An End-of-Life Quandary
solving discord over life-sustaining treatment
What do we do when there is an irresolvable conflict between a patient—or, more commonly, a family—who wants to continue with life-sustaining treatment and a physician who believes the treatment is inappropriate?
In a recent article in the New England Journal of Medicine, Dr. Robert Truog proposes that health care providers should do whatever the patient demands. Such an approach would remove all medical judgment from the physician and transform the doctor from a moral agent with professional responsibilities toward the patient into a technological instrument whose only role is to implement the family’s requests. Alternatively, Dr. Truog suggests that health care providers should seek declaratory relief in court.
To examine the efficacy of that option, let’s investigate a recent Massachusetts case arising from a treatment dispute at Massachusetts General Hospital, In re Howe. In December 1991, Barbara Howe was diagnosed with ALS (amyotrophic lateral sclerosis, also known as “Lou Gehrig’s disease”). After the diagnosis, she executed a health care proxy designating her daughter Carol as her health care agent. Howe expressed her wish to undergo aggressive treatment, so long as she could interact with her family. By April 2002, her condition became dire. She could no longer communicate with her family. At her daughter’s request, aggressive treatment continued. The following spring, Howe’s inability to close, and thereby lubricate, her eyes resulted in a corneal ulcer on her right eye that, in turn, necessitated its surgical removal. Thereafter, her left eye was taped shut and untaped only in the presence of her daughters so as to ensure visual contact with her family. MGH’s ethics committee found that continued care “demands that the entire body of caregivers violate their professional oaths, [and] the standards of medical and nursing practice.”
Should the hospital be forced to provide that care? And, if not, where and how do we draw the line? These questions involve a unique confluence of medical, moral, theological, and family issues against the backdrop of the ultimate finality: death. These questions are also certain to persist, especially as life-sustaining technology continues to improve. There are four potential resolutions to the issue.
First, health care providers may be obligated to continue treatment indefinitely over their objection, but consistent with the wishes of the patient.
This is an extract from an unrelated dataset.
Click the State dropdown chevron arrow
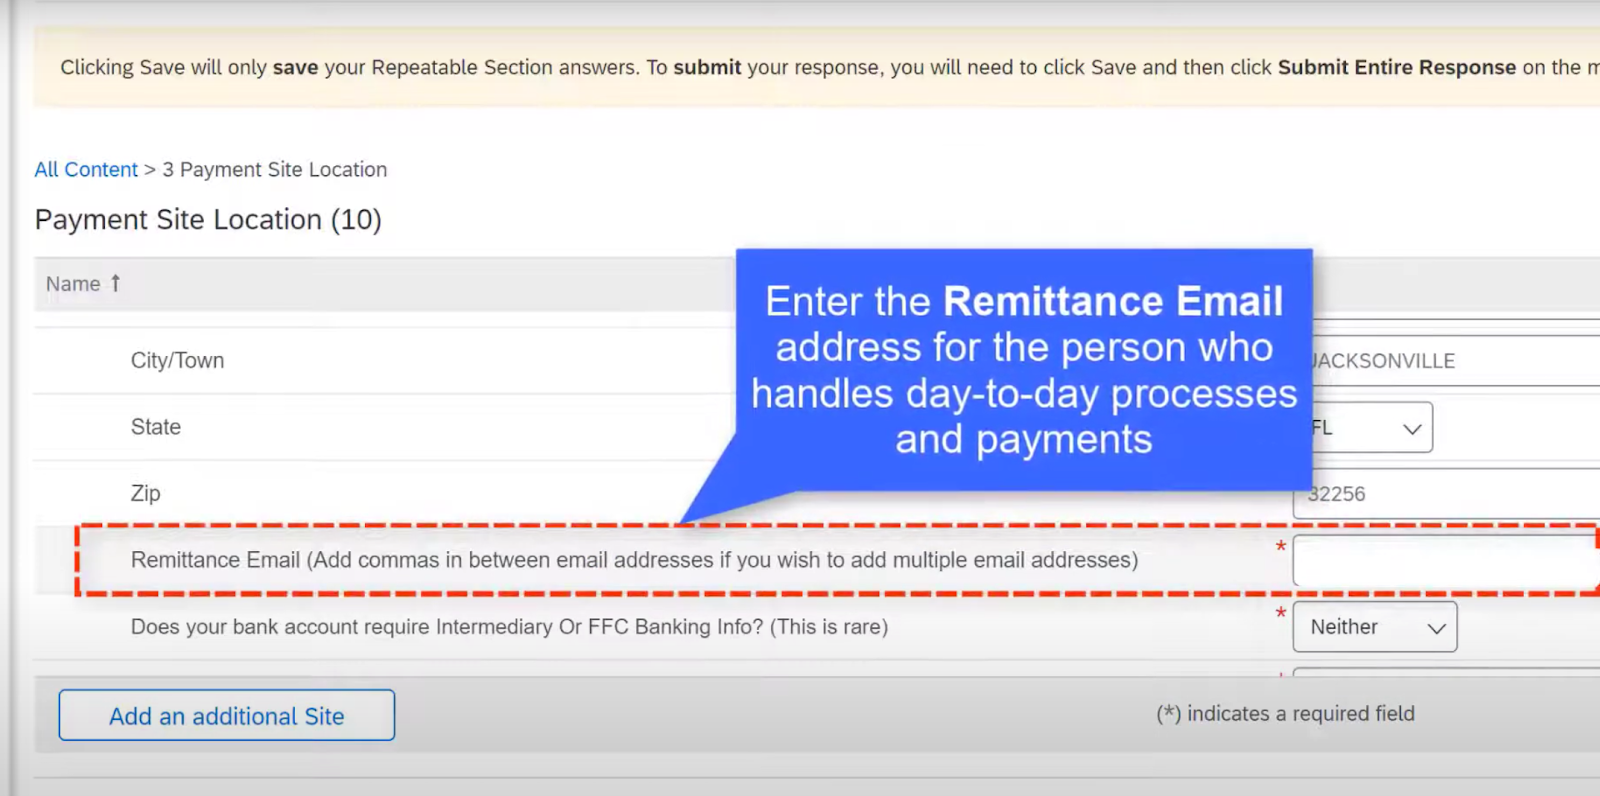The width and height of the screenshot is (1600, 796). [1412, 428]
This would reduce the physician to a servant of the patient’s demands. It also would create non-sustainable economic burden on an already strained health care system.
Second, health care providers could be vested with the power to unilaterally refuse care. That would mark a significant retreat from well-established notions of patient autonomy by marginalizing the patient’s wishes at the most important of times. Given the irreversible consequences of the refusal of life-sustaining treatment, some standardized decision-making process is necessary to preclude rash actions and mistakes or the substitution of an individual physician’s values for those of the patient.
The third option is a judicial, case-by-case approach, initiated by either the patient or the health care provider. Courts, however, are ill-equipped for the timely resolution of end-of-life issues as the outcome of the Howe case demonstrates. There, the hospital sought declaratory relief in June 2003. The litigation continued for twenty-one months, until the parties agreed that the hospital would provide ventilatory support and intensive care for an additional three months. The settlement was the agreed-upon compromise between no further treatment and indefinite treatment. As this case demonstrates, trial judges have an inherent incentive to delay the case as long as possible in the expectation that the patient may die during the process. That outcome spares the judge from having to make a potentially unpopular decision. That, in fact, is what happened in Howe. Howe died some twenty- nine days before the three month extension expired.
A better resolution to these disputes is to provide a process by which physician-patient conflicts can be settled. The Texas Advance Directives Act provides an effective model. Under that statute a process is initiated when the attending physician recommends against life-sustaining treatment that the patient (or her proxy) wishes to continue. Thereafter, the treatment will continue pending a review by the hospital ethics committee. The patient (or proxy) is entitled to participate in this review. If the ethics committee concludes that the attending physician has erred, treatment will be maintained. If not, the committee must provide a written explanation of the decision, and assist the proxy in finding a physician and facility willing to provide the requested treatment. If an alternative provider is found, the hospital must facilitate a transfer. After ten days, if an alternative provider cannot be found, the hospital may withdraw treatment. The ten-day period may be extended, with court permission, if there is a reasonable expectation that a willing facility will be found.
There is a better approach to physician family disputes than continuing treatment indefinitely or resorting to protracted, costly, cumbersome legal procedures. Texas provides the model. Under its statute, patient demands will be met, unless the medical community unanimously determines that the family requests are inconsistent with medical ethics and the standard of care for someone in the patient’s condition.
Ultimately, public policy should conclude that if no physician is willing to provide the aggressive treatment requested, then no physician is obligated to provide such treatment.
—Patrick P. Moore ’07 is clerking for
Justice Robert Cordy of the Massachusetts Supreme Judicial Court. This
article is based on Moore’s note on life-sustaining treatment in the
March 2007 issue of Boston College Law Review.